Les intérêts géostratégiques et économiques qui déterminent les préparatifs de guerre contre la Syrie ont été détaillés dans une longue déclaration de l'un des principaux stratèges de l'impérialisme américain, Anthony Cordesman du Centre des études stratégiques et internationales, publiée deux jours après cette prétendue attaque chimique. 

Il écrit, « Si Bashar el-Assad gagne ou survit d'une manière qui lui laisse le contrôle de la plus grande partie de la Syrie, l'Iran disposera d'une influence très renforcée sur l'Irak, la Syrie et le Liban dans un Moyen-Orient polarisé, divisé entre sunnites et chiites, qui pousserait de façon constante les minorités à l'exil. Cela présentera de nouveaux risques sérieux pour un Israël qui ne pourrait plus jamais compter sur la passivité d'Assad. Cela affaiblira la Jordanie et la Turquie et, ce qui est plus important, donnera à l'Iran bien plus d'influence dans le Golfe. BP estime que l'Irak et l'Iran à eux deux ont près de 20 pour cent des réserves prouvées de pétrole mondial, et le Moyen-Orient en a plus de 48 pour cent. » 

Pour atteindre l'objectif consistant à supprimer tous les obstacles à leur contrôle sur les vastes réserves du Moyen-Orient, les puissances impérialistes, emmenées par les États-Unis, organiseraient sans hésiter la mort de centaines de milliers de Syriens, comme elles l'ont fait en Irak. 
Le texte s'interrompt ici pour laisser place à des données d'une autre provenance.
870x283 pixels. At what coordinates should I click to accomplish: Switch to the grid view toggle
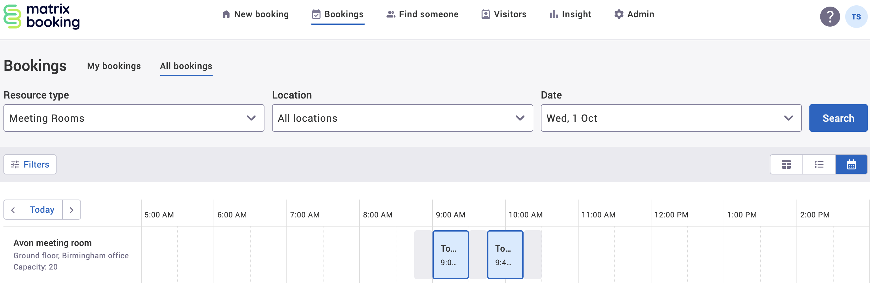pyautogui.click(x=786, y=164)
Il y a une opposition profonde, dans la classe ouvrière américaine et européenne, à la course à une nouvelle guerre pour le pétrole et les avantages géopolitiques. Un sondage publié par Reuters/Ipsos samedi montre que seulement 9 pour cent de la population américaine soutiennent une intervention américaine en Syrie, et seulement 25 pour cent la soutiendraient même s'il était prouvé qu'Assad avait utilisé des armes chimiques. 

Bien conscients de ce sentiment parmi la population, les médias américains et européens gardent le silence sur les intérêts qui sous-tendent les plans de guerre et ne soumettent aucune des accusations lancées par l'opposition islamiste à un examen critique, alors même qu'il est bien connu que ces forces sont liées à Al Qaïda et qu'elles mentent régulièrement à la presse. La puanteur du mensonge entoure cette dernière opération des médias contrôlés par l'Etat et qui tentent de ressortir une fois de plus le paquet de mensonges sur les armes de destruction massives pour justifier une nouvelle agression. 
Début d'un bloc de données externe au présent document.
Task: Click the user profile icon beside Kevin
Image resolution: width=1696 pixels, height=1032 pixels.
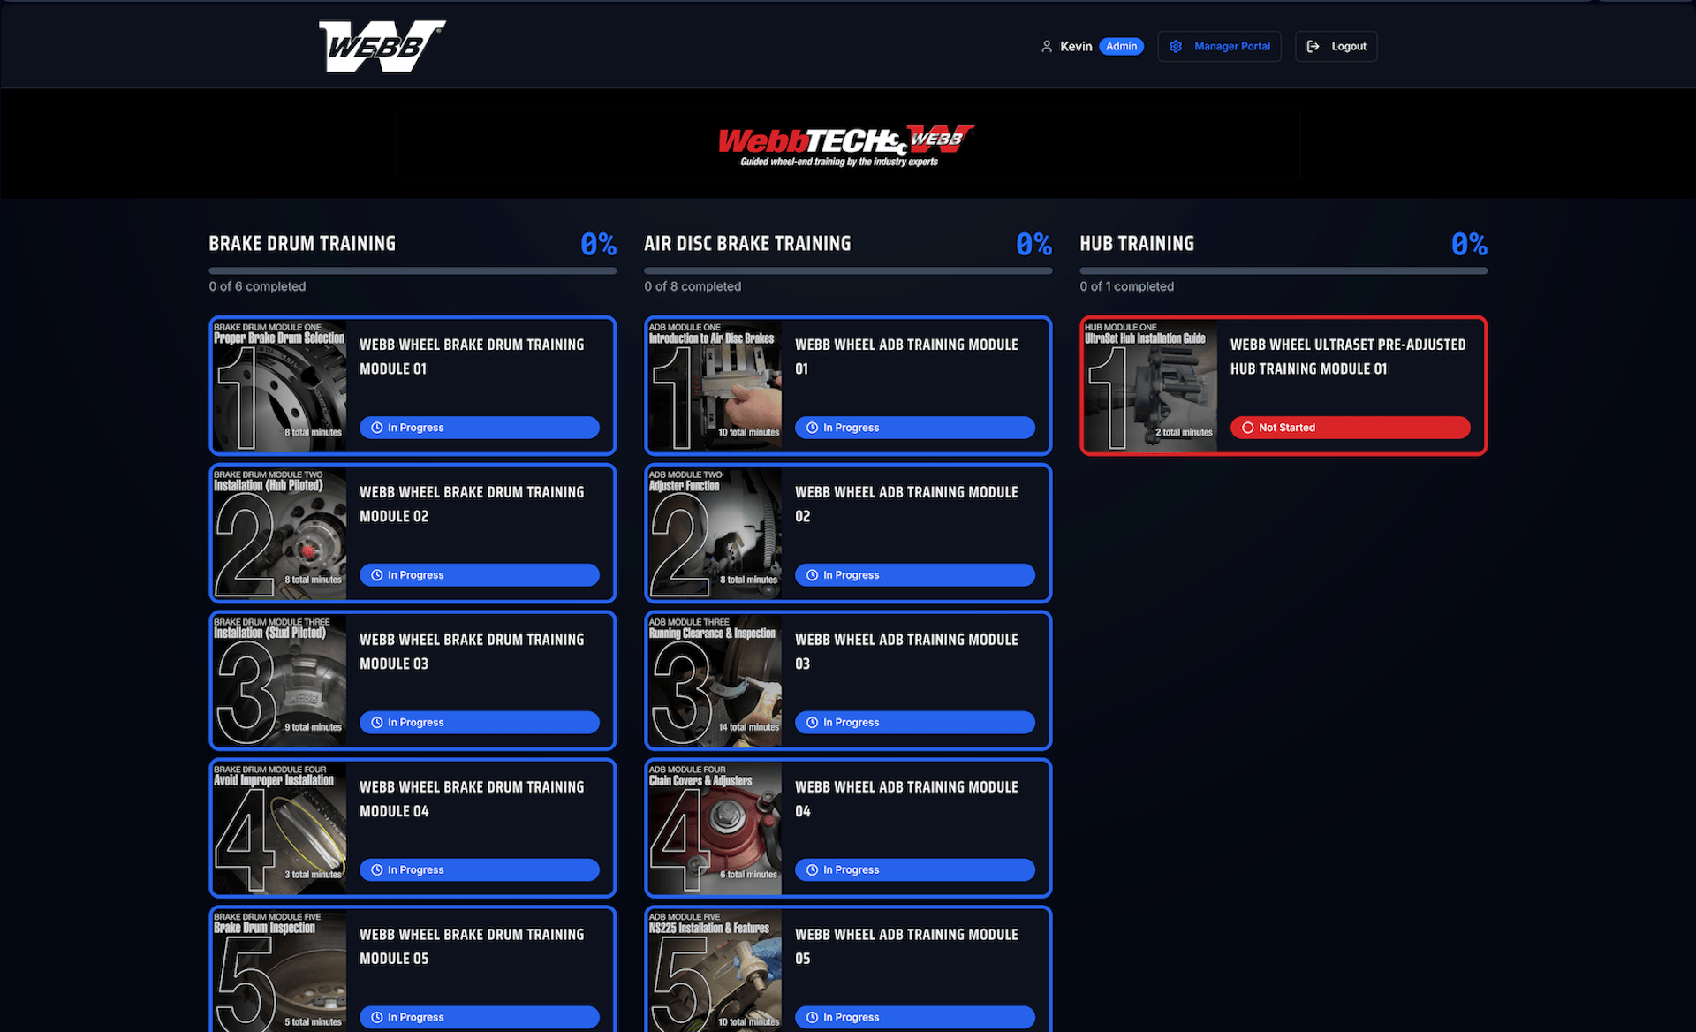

Quant à l'affirmation des puissances impérialistes qui disent attaquer la Syrie au nom de la protection humanitaire des civils, ces déclarations ne méritent que le mépris. Ils s'apprêtent à engager une nouvelle guerre sanglante quelques jours seulement après avoir approuvé le massacre de milliers de manifestants non armés par la junte égyptienne, soutenue par les États-Unis,. 

Les travailleurs et les jeunes doivent s'opposer à la guerre que Washington et ses alliés menacent de lancer contre la Syrie. Jusqu'à ce qu'elles soient arrêtées par un mouvement de la classe ouvrière, les puissances impérialistes iront bien au-delà d'une guerre en Syrie dans la poursuite du programme défini par Cordesman. En plus des pays déjà dévastés par les combats qui se propagés depuis la Syrie, tels le Liban et l'Irak, les puissances impérialistes ont l'Iran, et finalement la Russie et la Chine, en ligne de mire.